$\kappa\cdot\kappa= \kappa,$ for infinite cardinals

Question

I am trying to understand the proof that uses a maximal-lexicographic ordering.

For an infinite ordinal $\kappa,$ the canonical well-ordering of $\kappa \times \kappa,$ denoted by $<_{cw}$ is defined as follows: $(\alpha_1, \beta_1)<_{cw} < (\alpha_2, \beta_2)$ iff either one of the following holds.

$(1): \max\{\alpha_1,\beta_1\} < \max\{\alpha_2,\beta_2\}$

$(2): \max\{\alpha_1,\beta_1\} =\max\{\alpha_2,\beta_2\}$ and $\alpha_1<\alpha_2$

$(3): \max\{\alpha_1,\beta_1\} =\max\{\alpha_2,\beta_2\}$ and $\alpha_1 = \alpha_2$ and $\beta_1 < \beta_2.$

How would I prove that this ordering is well ordered?
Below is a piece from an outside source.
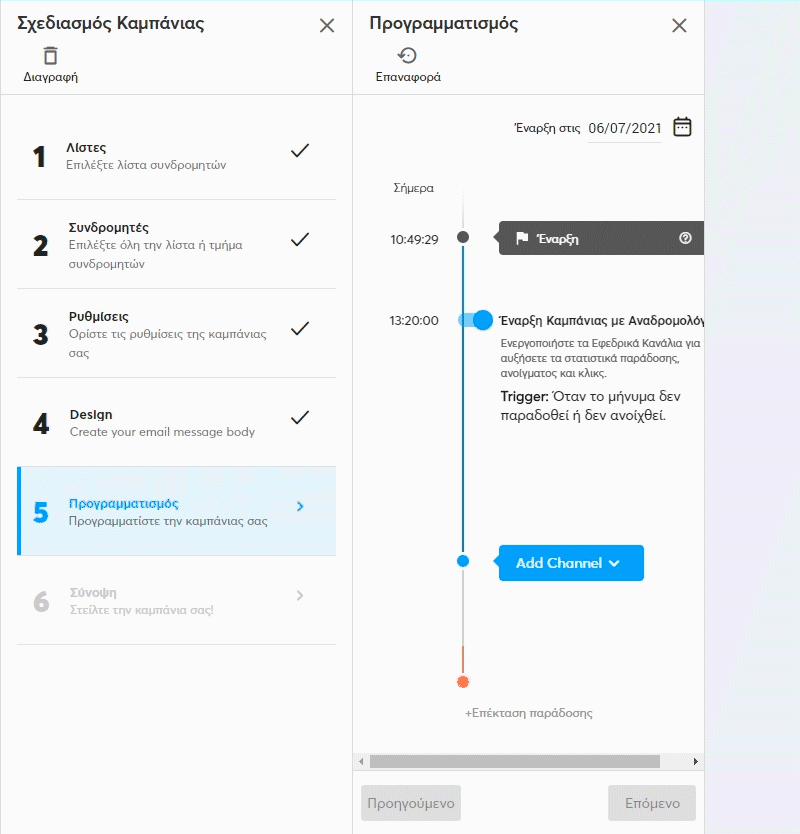
Task: Click the Έναρξη στις date input field
Action: pos(625,128)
EDIT: I'm not looking for a proof of $\kappa\cdot\kappa= \kappa,$ for infinite cardinals, I'm looking for a proof that the ordering as it's defined is well ordered on $\kappa\times\kappa$.

Answer 1

If you have a non-empty subset $A$ of $\kappa\times\kappa$, consider the set of ordinals $A_1=\{\max\{\alpha,\beta\}\mid(\alpha,\beta)\in A\}$. $A_1$ has a minimal element $\gamma_1$. Let $A_2$ be $\{\alpha\mid(\alpha,\beta)\in A\land\max\{\alpha,\beta\}=\gamma_1\}$ and let $\gamma_2$ bet the minimum of this set of ordinals. Now set $A_3=\{\beta\mid(\gamma_2,\beta)\in A\land \max\{\gamma_2,\beta\}=\gamma_1\}$ and let $\gamma_3$ be its minimum. Then $(\gamma_2,\gamma_3)$ is the minimum of $A$ w.r.t. to the canonical w.o.

Answer 2

Checking that something is a well-order is really just a tedious exercise in verifying definitions. But let's do that. Recall that a well-ordering has the following three properties:

1. Irreflexive and transitive.
2. Linear.
3. Every non-empty set has a least element.

Let's prove these hold.

1. Irreflexive is easy, since none of the three conditions hold when $\alpha_1=\alpha_2$ and $\beta_1=\beta_2$.

   Transitivity is not hard either. Suppose $(\alpha_1,\beta_1)<_{cw}(\alpha_2,\beta_2)<_{cw}(\alpha_3,\beta_3)$, now there are plenty of the cases to check.

   • If $\max\{\alpha_1,\beta_1\}=\max\{\alpha_2,\beta_2\}<\max\{\alpha_3,\beta_3\}$, then we are done. Similarly if the first equality is inequality.

   • Otherwise the maximum of all three pairs is equal. We check against $\alpha_1,\alpha_2$ and $\alpha_3$. If $\alpha_1<\alpha_3$ we are done.

   • Otherwise it has to be that $\beta_1<\beta_2<\beta_3$ (or else at least two of these pairs are equal, in which case the assumption that they satisfy $<_{cw}$ between them is false).

2. The fact this is linear is also pretty easy. I'll leave it to you to verify.

3. Finally, to see that every non-empty set has a least element, suppose $A\subseteq\kappa\times\kappa$ is non-empty. Consider $A_0=\{\max\{\alpha,\beta\}\mid (\alpha,\beta)\in A\}$, this is a non-empty set of ordinals so it has a least element, $\eta$. Now consider $B=\{(\alpha,\beta)\in A\mid\max\{\alpha,\beta\}=\eta\}$, this is a non-empty subset of $A$. Note that by the assumption on $B$, $(B,<_{cw})$ and $(B,<_{Lex})$ have the same order.

   Since the lexicographic product of two well-ordered set is a well-order, $B$ has a least element, $(\alpha,\beta)$. And this has to be a least element of $A$ in $<_{cw}$ as well.